Use juicing for diet variety

Published 12:00 am Friday, June 22, 2018

Q: Is juicing as healthy as some proclaim, or are nutrients lost in the process?

A: Juicing – extracting the juice from fresh fruits and vegetables – can be a good way to add nutrients to your diet. If you struggle to eat the recommended five to nine servings of fruits and vegetables each day, juicing can help get there.

The good news is juice contains most of the vitamins, minerals and plant chemicals (phytonutrients) found in whole fruit. Juicing may help you incorporate a broader variety of fruits and vegetables in your diet, such as kale or tropical fruits.

However, juice shouldn’t be the only way to get nutrients. Whole fruits and vegetables contain healthy fiber, usually lost during juicing — especially if the skin and pulp are removed. Dietary fiber aids in digestion and may improve blood cholesterol levels and lower the risk of heart disease. Fiber helps you feel full, which can help with weight control.

Some promote juicing as a quick way to lose weight. However, a diet containing only fruits and vegetables isn’t balanced. Be sure you’re meeting your needs for fiber, protein, calcium, iron and healthy fats. Do this by incorporating juicing into a healthy-eating plan that includes various whole grains, low-fat dairy products, lean protein sources, and whole fruits and vegetables.
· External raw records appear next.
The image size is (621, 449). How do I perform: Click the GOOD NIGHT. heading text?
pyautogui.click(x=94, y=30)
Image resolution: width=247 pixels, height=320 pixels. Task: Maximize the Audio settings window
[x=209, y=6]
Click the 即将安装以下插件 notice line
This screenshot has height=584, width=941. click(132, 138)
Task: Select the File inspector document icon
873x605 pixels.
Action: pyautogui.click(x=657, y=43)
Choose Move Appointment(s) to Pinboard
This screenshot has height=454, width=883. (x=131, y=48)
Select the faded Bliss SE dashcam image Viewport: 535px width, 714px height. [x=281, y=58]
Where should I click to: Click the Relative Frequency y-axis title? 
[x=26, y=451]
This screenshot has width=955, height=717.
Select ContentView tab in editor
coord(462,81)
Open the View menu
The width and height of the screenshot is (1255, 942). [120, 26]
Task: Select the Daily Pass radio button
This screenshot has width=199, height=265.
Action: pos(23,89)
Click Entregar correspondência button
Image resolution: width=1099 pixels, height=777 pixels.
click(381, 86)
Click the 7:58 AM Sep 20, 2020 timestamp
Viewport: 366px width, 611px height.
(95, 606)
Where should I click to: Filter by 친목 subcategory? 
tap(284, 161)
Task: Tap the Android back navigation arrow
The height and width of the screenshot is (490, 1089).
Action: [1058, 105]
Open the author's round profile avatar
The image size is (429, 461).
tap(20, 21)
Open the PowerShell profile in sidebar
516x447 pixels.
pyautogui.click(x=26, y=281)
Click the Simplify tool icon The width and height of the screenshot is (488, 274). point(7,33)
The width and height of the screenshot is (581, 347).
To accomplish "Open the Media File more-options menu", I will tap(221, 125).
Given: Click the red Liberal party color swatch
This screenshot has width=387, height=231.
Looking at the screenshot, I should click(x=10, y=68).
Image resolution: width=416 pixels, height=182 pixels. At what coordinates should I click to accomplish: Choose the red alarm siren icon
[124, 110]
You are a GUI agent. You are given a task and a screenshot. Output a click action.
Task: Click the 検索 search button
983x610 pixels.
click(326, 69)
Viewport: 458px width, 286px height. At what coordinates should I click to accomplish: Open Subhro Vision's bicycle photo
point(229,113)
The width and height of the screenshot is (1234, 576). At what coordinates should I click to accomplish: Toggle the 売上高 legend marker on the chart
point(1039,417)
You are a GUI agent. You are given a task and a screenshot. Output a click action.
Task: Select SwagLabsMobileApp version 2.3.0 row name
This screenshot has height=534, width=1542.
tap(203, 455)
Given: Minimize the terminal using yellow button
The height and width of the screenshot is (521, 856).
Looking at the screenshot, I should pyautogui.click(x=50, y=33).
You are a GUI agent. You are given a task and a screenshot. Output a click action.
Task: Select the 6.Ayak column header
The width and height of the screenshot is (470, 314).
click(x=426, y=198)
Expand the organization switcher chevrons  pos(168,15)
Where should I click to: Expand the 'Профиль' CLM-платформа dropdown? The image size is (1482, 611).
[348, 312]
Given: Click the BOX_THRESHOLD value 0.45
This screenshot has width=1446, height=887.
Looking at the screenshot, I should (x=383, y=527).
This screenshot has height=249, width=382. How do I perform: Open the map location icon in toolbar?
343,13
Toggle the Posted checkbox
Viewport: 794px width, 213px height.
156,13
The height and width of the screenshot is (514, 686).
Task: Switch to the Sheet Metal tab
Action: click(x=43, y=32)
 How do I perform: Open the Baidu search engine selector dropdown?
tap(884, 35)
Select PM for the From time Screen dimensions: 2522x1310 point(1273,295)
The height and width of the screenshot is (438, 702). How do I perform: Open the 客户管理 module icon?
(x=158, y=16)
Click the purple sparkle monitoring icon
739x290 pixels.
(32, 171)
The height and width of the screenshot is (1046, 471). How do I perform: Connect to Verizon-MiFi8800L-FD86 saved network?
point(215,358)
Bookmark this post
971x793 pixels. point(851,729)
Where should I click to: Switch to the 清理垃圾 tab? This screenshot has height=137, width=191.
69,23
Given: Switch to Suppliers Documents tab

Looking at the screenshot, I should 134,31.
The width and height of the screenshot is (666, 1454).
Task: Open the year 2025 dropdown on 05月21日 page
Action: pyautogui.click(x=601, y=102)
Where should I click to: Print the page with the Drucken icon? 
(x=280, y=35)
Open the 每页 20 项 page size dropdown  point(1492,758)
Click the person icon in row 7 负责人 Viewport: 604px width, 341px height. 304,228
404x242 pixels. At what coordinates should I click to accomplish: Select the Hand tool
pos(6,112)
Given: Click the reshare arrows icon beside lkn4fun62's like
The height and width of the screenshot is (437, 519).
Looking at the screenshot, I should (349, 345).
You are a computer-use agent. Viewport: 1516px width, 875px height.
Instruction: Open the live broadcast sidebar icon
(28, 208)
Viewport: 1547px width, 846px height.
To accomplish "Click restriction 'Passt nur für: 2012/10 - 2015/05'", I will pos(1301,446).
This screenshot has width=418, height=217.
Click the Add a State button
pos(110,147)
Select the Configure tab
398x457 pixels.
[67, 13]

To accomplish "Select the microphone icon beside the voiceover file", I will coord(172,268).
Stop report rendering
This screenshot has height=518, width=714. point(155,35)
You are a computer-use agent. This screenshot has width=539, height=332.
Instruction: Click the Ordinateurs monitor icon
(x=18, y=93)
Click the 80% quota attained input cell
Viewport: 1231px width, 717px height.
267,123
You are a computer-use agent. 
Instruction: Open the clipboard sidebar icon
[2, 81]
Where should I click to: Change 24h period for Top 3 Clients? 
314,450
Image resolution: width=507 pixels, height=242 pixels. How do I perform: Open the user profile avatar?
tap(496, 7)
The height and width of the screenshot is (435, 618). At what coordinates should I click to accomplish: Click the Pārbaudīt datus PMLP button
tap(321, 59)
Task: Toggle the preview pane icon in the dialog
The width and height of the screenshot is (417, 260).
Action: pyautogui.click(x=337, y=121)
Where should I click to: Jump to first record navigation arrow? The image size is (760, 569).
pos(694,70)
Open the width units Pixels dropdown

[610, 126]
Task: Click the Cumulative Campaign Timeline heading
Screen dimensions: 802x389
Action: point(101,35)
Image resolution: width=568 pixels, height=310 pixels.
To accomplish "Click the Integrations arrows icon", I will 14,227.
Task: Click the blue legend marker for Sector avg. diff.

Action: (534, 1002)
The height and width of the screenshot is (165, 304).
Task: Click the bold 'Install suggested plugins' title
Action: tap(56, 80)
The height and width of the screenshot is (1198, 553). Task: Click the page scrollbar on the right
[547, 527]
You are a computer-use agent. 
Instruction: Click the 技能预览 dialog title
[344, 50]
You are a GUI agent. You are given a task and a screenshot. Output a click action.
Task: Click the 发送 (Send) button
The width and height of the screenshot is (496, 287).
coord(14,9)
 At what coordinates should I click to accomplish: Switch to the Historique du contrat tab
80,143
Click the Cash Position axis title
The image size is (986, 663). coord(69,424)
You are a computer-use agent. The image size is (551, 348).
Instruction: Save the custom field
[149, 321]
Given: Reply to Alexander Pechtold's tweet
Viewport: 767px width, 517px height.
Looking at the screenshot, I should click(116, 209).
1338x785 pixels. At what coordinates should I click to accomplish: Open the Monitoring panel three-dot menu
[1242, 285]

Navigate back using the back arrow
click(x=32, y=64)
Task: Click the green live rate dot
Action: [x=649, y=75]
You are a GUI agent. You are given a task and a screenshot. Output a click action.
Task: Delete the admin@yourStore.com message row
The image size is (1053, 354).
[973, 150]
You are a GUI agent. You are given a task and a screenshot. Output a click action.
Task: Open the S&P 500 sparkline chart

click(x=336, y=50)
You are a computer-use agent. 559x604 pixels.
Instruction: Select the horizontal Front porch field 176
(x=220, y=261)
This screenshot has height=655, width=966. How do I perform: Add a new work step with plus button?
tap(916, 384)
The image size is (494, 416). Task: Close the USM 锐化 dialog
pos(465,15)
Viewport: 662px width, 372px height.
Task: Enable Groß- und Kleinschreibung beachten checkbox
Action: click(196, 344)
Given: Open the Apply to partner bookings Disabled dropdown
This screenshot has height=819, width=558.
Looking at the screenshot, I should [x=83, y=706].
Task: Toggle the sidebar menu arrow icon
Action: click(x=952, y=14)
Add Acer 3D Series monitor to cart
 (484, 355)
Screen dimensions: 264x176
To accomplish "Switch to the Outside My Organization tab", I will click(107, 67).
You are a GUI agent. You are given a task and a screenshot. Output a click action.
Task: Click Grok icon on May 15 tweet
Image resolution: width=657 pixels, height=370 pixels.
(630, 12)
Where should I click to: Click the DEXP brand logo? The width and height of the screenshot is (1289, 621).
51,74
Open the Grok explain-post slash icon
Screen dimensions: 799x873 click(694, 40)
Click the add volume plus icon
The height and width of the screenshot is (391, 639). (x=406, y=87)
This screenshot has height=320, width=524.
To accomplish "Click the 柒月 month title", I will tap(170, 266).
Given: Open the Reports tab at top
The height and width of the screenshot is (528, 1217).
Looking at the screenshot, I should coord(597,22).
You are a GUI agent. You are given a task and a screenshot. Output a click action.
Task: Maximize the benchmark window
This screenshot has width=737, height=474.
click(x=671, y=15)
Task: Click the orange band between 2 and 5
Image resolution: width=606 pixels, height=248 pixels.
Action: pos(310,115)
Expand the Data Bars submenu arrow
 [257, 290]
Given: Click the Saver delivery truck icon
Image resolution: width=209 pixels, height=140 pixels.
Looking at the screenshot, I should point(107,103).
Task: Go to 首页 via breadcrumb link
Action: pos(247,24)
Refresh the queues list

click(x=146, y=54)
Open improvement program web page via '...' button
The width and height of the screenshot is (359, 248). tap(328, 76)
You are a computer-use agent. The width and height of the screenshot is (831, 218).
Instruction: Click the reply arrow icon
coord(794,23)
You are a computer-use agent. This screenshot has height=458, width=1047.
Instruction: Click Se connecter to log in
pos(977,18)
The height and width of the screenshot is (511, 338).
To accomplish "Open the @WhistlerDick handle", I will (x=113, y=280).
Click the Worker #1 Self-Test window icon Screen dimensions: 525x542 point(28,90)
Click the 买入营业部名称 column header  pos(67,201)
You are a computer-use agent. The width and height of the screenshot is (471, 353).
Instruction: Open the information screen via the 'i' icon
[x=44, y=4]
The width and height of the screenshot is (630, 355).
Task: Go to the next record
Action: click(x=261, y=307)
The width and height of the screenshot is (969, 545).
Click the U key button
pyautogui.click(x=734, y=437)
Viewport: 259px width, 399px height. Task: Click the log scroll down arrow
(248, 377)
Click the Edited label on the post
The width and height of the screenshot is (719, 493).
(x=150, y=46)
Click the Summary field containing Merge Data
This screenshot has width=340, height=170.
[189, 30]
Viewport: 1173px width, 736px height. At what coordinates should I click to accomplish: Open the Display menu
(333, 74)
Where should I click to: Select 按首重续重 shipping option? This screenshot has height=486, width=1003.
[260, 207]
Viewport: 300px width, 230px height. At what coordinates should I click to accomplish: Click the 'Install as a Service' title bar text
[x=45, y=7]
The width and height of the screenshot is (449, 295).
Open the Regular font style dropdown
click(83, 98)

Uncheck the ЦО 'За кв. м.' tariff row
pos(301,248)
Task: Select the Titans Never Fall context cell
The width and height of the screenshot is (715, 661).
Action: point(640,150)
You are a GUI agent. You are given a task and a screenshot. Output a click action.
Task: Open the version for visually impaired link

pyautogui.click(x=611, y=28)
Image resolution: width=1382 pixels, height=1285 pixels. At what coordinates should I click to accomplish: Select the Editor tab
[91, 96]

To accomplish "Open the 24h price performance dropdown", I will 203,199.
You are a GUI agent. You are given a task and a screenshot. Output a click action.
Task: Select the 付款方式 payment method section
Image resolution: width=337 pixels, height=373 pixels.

Juicing in moderation is generally healthy, but certain types of juice may not be appropriate for everyone. A juice made of mostly fruits can be high in carbohydrates and sugars, which can influence blood sugar levels. For people with kidney disease, fruits high in potassium, like melons and bananas, can cause complications and may need to be avoided.

Juicing also can be a significant source of calories, depending on the contents and the portion size. Without the fiber to keep you feeling full, you may find you’re hungry sooner. These create a recipe for potential weight gain.

Here are steps you can take to make your juice is as healthy as possible:

Limit added sugars. Some juice recipes call for sugar, honey or other added sweeteners. The typical American diet already includes too much added sugars. Try to eliminate or minimize these additions. Added sugars contribute to calories and weight gain. They’re especially common in store-bought fruit drinks.

Consider a blender. Blending the edible parts of fruits produces a drink with more fiber and other nutrients. If the result is too thick, add a little water.

Handle produce safely. Wash all fruits and vegetables before use — even if you plan to peel the produce. Take extra caution with precut produce and any kind of sprout, which are more likely to harbor dangerous bacteria like E. coli.

Use the pulp elsewhere. Try adding the leftover pulp from juicing to soups or baked goods to get more fiber.

Opt for pasteurized juice. When buying juice from a store, choose a pasteurized juice, to prevent the likelihood of foodborne illness. Most juice in stores is pasteurized to kill harmful bacteria. Refrigerate products that aren’t pasteurized. These products are required to carry a warning label. Since juice sold in restaurants doesn’t have the same labeling, ask if the product has been pasteurized.

If you’re not sure whether juicing is a healthy option for you, talk to your health care provider or a dietitian.